BEGIN Document excerpt

Nick Ferrari challenges Matt Hancock on NHS test and trace system

28 May 2020, 08:49 | Updated: 29 May 2020, 11:55

By Fiona Jones

Nick Ferrari challenges Health Secretary Matt Hancock on every aspect of the NHS test and trace system.

Health Secretary Matt Hancock formally launched the NHS' coronavirus Test and Trace system, which will begin at 9am on Thursday.

People with symptoms should isolate immediately, book a test online and if positive they will be contacted by NHS contact tracers. Everyone who has come into contact with a Covid-19 sufferer will be alerted by the NHS and told to isolate for 14 days even if they present no symptoms.

"The big picture is to move away from blanket national lockdown towards a more targeted lockdown hunting down the virus where we find it," Mr Hancock told LBC, "isolation [from test and trace] is how we break the chain of transmission."

The Health Secretary said if he was contacted, he would have to self-isolate for 14 days despite having already had the disease as "we don't yet know if people who have already had it can transmit it."

Mr Hancock assured there will not be fines for those who do not follow NHS test and trace instruction: "Given the overwhelming public response to the broad lockdown and support for it, we think that the vast majority of people will do as instructed by the NHS."

Nick Ferrari challenges Matt Hancock on NHS test and trace
Nick Ferrari challenges Matt Hancock on NHS test and trace. Picture: LBC

Nick questioned whether any checks are in place to tackle the risk of fraud, with people posing as NHS contact tracers.

Matt Hancock explained how people can look out for fraud: "The contact tracers will never ask you for your personal financial information, the call will not come from a premium rate number.

"The number will always be 0300 013 5000. If you get a text it will come from NHS, they will never ask you for any form of payment or purchase. If you're online you'll be given a QR code to confirm those details online."

Nick said he felt for employers: "What happens if somebody, justifiably, continually needs time off to self-isolate?"

Matt Hancock responded: "It is very important that employers work constructively with staff and critically, I'm afraid one of the problems of this virus is we do need to isolate people who transmit...it is better to have this sort of targeted isolation then do blanket measures we've got in place at the moment."

He added that if employers follow the social distancing guidelines in place it is unlikely large amounts of staff will have to self-isolate.

He also told the LBC the NHSX contact trace app, which will be the "cherry on top of the cake", will be in place within the next few weeks.

END Document excerpt

▶ [Task] Do statements (a), (b) and (c) agree with the NHS test and trace article? Answer yes or no for each, quoting the article's deciding words exactly. (a) People who do not follow NHS test and trace instructions will be fined. (b) Genuine calls from contact tracers come from 0300 013 5000. (c) Contacts of a Covid-19 sufferer must isolate only if they show symptoms. This article and the data are separate material.

BEGIN Dataset extract

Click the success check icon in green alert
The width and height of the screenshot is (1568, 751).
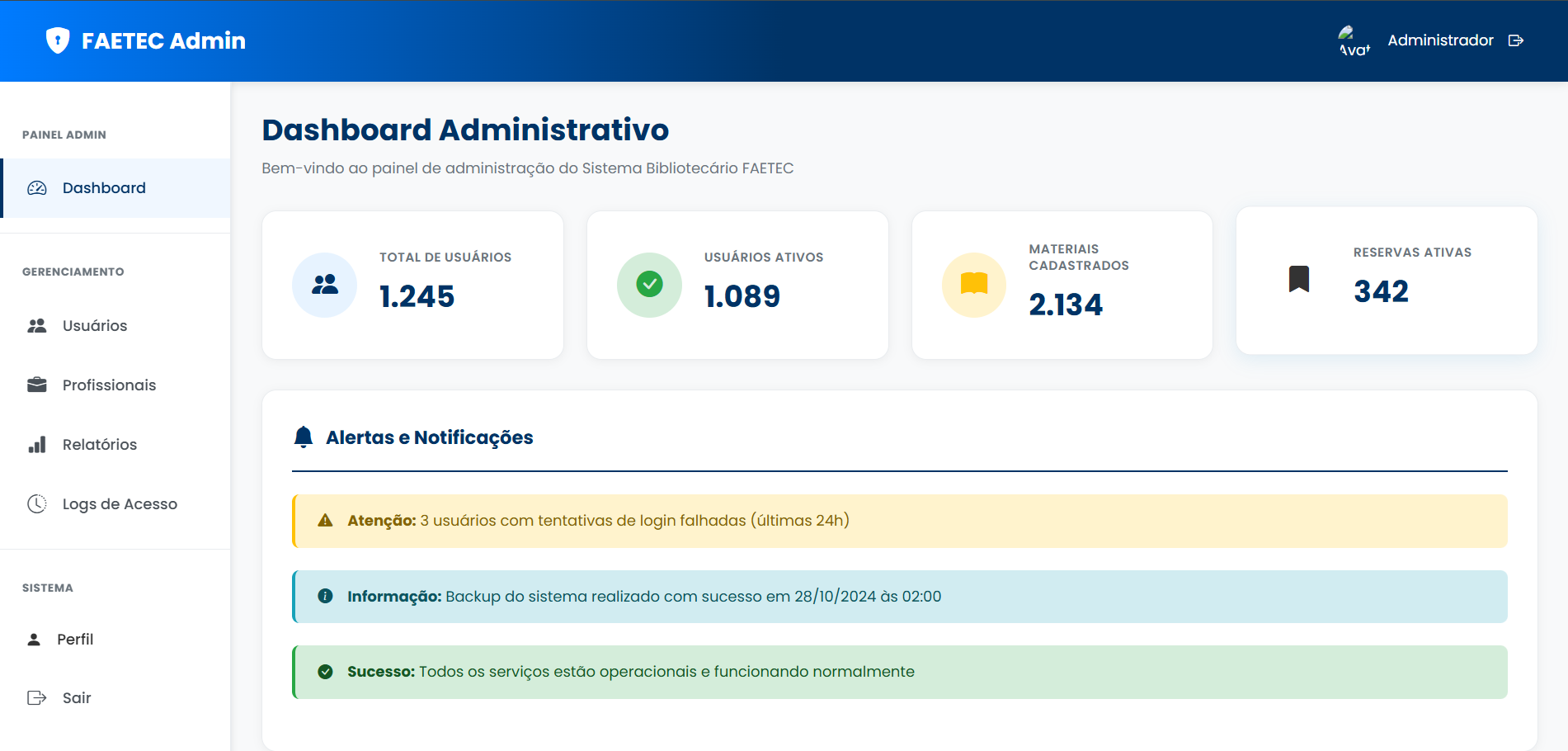(x=325, y=672)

END Dataset extract

▶ [Answer for the task]
(a) No: "Mr Hancock assured there will not be fines for those who do not follow NHS test and trace instruction"
(b) Yes: "The number will always be 0300 013 5000."
(c) No: "told to isolate for 14 days even if they present no symptoms"